Harry zaczął nabierać podejrzeń, że jego ojciec może stać również za śmiercią matki Luny. Była bliska królowej, więc po jej zgonie mogłaby węszyć w tej sprawie.

– Po pogrzebie mamy było jeszcze gorzej. Tatę wezwano do wojska. Nie wrócił. Posłaniec przyniósł mi jego kapelusz i informację o śmierci. Tak zostałam kompletnie sama. Ludzie myśleli, że zjadły mnie dzikie psy, gdyż przestałam się pojawiać w mieście. Prowadziłam przy chatce mały ogródek, a jego plony wystarczały mi w zupełności. I tak sobie żyję do teraz, przy okazji nie wiedząc co dzieje się w społeczeństwie. Ciekawa jestem co z synem królowej. Czy żyje, czy może już panuje. A może ma już swojego potomka. Ale to tylko ciekawość, a ojciec zawsze powtarzał, że ciekawość to pierwszy stopień do piekła.

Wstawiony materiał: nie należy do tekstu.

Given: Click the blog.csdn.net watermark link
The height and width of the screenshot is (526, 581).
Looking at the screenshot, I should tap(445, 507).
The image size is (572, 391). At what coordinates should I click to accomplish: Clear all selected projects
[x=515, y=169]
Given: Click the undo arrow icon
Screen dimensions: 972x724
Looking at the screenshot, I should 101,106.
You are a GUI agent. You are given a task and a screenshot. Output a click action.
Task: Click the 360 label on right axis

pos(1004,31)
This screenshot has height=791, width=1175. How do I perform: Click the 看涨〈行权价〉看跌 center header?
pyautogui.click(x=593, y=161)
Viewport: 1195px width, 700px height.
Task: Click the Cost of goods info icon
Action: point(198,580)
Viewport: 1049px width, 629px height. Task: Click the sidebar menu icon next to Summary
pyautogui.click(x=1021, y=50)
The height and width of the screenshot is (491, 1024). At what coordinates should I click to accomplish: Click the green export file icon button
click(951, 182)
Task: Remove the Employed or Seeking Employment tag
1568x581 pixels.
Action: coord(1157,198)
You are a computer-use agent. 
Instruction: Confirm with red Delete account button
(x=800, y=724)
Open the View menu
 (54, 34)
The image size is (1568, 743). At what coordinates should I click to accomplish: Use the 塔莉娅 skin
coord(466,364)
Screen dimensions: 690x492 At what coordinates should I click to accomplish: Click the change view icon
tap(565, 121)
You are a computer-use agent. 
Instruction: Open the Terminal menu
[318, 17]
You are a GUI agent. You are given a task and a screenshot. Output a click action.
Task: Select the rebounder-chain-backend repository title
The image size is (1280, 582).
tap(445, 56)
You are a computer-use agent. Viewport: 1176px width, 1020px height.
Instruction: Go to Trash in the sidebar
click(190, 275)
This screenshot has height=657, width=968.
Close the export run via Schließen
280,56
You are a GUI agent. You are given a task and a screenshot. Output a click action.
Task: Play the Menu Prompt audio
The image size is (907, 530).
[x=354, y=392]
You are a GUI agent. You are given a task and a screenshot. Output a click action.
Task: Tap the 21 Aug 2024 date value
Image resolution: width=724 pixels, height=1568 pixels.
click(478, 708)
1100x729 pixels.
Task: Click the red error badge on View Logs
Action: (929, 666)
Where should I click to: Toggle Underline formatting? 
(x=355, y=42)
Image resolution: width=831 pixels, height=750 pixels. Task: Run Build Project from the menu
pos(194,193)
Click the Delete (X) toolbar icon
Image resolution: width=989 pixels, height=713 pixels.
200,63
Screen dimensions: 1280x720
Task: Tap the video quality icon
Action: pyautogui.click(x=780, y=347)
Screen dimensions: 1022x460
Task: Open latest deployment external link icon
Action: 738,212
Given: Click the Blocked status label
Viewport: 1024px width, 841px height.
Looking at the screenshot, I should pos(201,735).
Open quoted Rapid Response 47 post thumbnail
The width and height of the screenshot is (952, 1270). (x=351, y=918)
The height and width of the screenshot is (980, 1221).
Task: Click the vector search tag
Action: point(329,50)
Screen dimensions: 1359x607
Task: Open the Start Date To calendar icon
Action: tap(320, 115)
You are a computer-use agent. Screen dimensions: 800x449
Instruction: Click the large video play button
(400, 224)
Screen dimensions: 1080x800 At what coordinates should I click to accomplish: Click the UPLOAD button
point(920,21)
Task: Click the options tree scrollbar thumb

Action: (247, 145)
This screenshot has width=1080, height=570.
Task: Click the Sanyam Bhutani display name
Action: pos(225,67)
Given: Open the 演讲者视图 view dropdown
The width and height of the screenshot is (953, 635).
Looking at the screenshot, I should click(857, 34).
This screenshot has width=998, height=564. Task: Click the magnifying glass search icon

– Ale ty chyba nie trzymasz się tej zasady. – oboje zaśmiali się głośno.

– To prawda – odezwała się Luna swoim melodyjnym głosem. – To teraz nadeszła kolej na ciebie – zwróciła się podekscytowana w stronę rozmówcy.

– Od czego by tu zacząć – westchnął. Teraz okaże się, czy jego decyzja przy pierwszym spotkaniu była dobra. – Może zacznę od tego, że jestem synem króla Desmond'a i królowej Anne. A co za tym idzie jestem księciem.